WAGNER: Nuclear medicine has always been, in the past, in the distant past, it has always been somewhat of a Cinderella to radiology because the images were definitely not as appealing as X-Ray images. But now a very important thing has happened and that is the, because of the success of techniques, such as positron tomography and other techniques, the radiology community, organized radiology if you like, now recognizes the value of nuclear medicine and they are getting involved in it all the time.
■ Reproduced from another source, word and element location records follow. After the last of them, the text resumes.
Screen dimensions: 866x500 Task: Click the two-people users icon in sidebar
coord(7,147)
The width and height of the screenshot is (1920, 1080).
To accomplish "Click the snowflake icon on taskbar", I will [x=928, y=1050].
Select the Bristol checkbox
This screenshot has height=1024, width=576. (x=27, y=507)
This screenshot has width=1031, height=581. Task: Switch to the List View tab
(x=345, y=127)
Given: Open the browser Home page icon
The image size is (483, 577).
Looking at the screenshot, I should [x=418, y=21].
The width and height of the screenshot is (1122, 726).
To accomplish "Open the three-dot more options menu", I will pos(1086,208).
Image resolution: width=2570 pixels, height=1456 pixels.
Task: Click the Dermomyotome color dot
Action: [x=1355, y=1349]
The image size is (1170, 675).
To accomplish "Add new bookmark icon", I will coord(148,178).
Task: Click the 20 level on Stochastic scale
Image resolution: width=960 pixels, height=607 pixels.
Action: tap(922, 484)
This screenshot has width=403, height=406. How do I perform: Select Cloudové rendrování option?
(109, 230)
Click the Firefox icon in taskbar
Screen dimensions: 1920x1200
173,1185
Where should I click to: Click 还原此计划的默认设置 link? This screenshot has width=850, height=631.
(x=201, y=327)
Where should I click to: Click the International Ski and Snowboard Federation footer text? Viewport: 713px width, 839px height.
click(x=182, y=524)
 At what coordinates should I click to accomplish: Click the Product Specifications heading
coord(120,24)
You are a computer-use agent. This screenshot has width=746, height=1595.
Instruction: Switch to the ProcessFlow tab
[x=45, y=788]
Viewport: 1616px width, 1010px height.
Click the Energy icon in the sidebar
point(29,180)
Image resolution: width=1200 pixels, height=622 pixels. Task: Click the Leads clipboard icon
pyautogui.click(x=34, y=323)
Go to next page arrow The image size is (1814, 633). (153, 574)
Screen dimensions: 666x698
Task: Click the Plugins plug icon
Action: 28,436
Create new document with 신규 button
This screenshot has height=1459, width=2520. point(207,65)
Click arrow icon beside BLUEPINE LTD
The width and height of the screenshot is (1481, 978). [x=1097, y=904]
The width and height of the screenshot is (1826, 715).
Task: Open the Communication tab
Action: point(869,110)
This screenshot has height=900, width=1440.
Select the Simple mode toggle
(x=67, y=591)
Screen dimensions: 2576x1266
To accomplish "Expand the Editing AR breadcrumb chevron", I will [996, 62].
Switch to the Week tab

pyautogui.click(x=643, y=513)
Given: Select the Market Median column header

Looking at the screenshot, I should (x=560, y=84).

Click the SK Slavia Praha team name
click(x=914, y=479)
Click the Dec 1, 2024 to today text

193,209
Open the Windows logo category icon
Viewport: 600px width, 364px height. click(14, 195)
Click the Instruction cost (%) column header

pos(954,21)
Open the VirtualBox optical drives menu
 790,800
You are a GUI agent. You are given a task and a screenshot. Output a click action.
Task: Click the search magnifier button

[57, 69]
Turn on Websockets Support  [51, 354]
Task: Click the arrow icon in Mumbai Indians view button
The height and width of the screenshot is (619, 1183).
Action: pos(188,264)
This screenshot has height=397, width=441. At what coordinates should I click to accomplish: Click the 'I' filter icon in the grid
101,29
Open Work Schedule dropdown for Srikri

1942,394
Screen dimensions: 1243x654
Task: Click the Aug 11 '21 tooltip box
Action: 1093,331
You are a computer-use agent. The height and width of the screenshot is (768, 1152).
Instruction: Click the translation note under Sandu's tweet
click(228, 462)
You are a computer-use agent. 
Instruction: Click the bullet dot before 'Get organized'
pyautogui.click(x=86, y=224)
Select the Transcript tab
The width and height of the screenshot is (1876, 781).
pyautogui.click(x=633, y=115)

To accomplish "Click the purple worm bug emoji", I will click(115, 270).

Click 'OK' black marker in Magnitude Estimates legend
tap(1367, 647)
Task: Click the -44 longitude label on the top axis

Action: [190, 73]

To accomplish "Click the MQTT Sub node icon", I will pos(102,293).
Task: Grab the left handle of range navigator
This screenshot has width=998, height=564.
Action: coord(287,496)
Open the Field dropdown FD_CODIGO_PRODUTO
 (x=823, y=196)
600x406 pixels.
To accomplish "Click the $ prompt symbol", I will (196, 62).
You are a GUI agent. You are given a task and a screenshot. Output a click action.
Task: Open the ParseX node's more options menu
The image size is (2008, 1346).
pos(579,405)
So bright young people are being very attracted to this field of radiology which includes nuclear medicine, not restricted to radiology but it now includes radiology. And among the most popular fields for physicians particularly are fields such as ophthalmology, radiology and less popular fields, unfortunately are internal medicine and pediatrics, which requires a lot of interpersonal contact. So it is too technologically oriented but it does attract-- The advances in the technology are so great that young people have become very interested in the field.

PFALTZGRAFF: We have time for one or two more questions. Yes, please, from over here.

DOWNEY: Jim Downey. Harvard University and I just want to ask a follow-up on that, the growth of jobs because this morning there was some question about the nuclear industry in general and not necessarily people going in as doctors but what about a nuclear engineer or perhaps an undergraduate physics major that might want to pursue the field. Do you see growth in the discipline that would support that?

WAGNER: There is a big shortage. It is somewhat different in the fact-- Nuclear engineers have a problem in that nuclear energy facilities are not being developed very much. There is a big shortage today in chemists that are involved in this technique. And the DOE and others that this is a very good opportunity for chemists and, in fact, some chemistry departments, not enough, unfortunately-- Chemistry departments in universities are getting more and more interested in this, too.

So the opportunities are tremendous and it’s really primarily a recruitment and an educational problem. There’s a big shortage of nuclear physicists in nuclear medicine and nuclear chemists, of people but not positions.

PFALTZGRAFF: One or two more questions before we move on. Who would like to be next? This is your opportunity.

WAGNER: If you have other-- My email address is hwagner@jhsph.edu which stands for Johns Hopkins School of Public Health, dot edu and I would be glad to answer any other questions that you have.

PFALTZGRAFF: You may be sorry that you gave that out now, but there it is. Are there any more questions? Well, if not I would like on our collective behalf to express thanks to you Dr. Wagner for being with us. And I can only say that having listened to you for the last hour or so, I can readily see why nuclear medicine would be a very popular field for medical students at Johns Hopkins Medical School. So I really commend you for all that you have done in this very important arena and for bringing so much to us in such a short time this afternoon. Thank you again, very much for being with us.